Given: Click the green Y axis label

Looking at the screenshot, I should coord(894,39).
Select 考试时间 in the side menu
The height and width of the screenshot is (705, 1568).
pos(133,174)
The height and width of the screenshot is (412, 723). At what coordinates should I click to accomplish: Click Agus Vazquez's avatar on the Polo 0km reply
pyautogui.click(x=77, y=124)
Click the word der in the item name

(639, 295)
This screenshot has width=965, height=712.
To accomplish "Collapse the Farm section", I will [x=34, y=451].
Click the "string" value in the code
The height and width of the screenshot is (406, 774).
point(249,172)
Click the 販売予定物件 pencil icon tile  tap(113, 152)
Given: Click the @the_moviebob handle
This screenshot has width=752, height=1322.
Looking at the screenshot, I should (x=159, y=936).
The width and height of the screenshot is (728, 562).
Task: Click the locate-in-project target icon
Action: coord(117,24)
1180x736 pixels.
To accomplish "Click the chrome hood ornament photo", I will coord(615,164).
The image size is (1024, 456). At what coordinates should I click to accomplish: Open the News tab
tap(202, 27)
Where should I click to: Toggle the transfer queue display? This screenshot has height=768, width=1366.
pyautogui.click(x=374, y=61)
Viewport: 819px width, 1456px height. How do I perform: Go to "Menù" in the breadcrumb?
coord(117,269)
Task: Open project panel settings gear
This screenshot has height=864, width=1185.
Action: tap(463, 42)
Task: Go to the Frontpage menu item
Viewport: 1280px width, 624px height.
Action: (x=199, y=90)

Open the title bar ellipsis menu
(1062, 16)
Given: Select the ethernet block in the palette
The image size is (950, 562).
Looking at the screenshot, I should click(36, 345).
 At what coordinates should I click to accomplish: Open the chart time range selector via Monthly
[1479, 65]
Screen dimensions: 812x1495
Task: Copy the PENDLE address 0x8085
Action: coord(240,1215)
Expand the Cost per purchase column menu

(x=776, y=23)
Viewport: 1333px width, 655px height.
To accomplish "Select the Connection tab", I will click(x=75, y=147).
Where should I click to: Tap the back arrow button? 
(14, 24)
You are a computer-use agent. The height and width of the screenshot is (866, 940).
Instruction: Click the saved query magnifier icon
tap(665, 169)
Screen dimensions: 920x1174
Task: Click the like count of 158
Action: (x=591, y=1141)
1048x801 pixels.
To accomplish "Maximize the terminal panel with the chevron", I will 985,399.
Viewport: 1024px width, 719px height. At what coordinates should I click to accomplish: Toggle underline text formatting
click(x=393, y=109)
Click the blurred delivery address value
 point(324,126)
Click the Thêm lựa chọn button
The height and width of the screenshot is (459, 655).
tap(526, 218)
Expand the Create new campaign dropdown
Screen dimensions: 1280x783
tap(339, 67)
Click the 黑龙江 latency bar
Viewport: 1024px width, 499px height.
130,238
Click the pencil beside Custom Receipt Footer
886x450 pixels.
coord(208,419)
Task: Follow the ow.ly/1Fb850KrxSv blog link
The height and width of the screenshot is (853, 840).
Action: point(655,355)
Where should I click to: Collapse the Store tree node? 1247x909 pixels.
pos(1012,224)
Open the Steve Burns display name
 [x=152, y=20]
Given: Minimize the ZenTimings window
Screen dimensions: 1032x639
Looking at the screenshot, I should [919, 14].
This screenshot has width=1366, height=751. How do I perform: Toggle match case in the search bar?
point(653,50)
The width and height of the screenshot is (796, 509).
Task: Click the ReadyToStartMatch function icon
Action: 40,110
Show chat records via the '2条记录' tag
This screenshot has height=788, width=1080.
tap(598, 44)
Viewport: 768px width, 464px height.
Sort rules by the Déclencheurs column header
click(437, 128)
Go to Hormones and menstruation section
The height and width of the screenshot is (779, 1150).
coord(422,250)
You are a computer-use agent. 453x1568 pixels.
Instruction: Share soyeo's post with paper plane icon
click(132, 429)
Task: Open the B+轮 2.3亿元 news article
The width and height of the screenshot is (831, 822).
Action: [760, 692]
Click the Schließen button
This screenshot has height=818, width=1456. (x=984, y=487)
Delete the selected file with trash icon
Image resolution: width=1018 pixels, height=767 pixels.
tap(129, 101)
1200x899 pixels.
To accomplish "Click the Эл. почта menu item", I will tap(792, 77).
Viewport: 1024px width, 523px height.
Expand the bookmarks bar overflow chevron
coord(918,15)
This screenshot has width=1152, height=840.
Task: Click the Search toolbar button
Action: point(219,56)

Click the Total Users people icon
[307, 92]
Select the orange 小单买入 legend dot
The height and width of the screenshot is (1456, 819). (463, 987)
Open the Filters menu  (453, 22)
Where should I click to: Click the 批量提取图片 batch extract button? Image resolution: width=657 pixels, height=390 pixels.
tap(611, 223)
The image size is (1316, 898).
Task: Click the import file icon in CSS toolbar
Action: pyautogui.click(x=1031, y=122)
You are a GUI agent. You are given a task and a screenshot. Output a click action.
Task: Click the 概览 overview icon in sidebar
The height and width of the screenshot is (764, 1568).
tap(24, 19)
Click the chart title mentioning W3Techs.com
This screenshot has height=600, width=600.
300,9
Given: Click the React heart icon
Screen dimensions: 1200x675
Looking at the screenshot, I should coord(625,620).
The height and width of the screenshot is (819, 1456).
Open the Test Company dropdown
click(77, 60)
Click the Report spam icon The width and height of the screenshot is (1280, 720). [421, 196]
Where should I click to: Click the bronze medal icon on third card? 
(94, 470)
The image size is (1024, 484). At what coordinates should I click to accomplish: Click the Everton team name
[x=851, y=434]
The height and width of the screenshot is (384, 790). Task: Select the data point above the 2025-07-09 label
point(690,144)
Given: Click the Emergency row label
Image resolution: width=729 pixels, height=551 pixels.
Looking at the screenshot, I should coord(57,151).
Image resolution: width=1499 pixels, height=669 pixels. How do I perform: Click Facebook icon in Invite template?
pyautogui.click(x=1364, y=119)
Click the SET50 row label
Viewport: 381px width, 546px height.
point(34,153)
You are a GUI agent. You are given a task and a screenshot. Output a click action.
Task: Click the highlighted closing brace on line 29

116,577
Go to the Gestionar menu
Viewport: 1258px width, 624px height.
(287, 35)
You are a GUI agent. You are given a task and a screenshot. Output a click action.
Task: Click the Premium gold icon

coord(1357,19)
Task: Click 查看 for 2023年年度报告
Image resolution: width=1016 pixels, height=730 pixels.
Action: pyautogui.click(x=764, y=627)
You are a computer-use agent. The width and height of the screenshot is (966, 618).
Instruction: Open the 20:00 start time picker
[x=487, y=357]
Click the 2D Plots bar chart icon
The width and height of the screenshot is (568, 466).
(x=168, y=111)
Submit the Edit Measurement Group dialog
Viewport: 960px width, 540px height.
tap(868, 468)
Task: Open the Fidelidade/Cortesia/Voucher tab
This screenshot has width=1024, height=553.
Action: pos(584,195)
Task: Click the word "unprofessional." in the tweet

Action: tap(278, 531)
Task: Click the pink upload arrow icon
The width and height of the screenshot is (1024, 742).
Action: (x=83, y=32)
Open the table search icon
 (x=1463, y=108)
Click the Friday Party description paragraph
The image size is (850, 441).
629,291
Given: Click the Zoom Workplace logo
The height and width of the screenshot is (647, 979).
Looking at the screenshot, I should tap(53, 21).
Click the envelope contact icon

-----

### Exercise directions:
In which lines of the records does the word "section" appear? Copy each of them.

### Solved exercise:
To accomplish "Collapse the Farm section", I will [x=34, y=451].
Go to Hormones and menstruation section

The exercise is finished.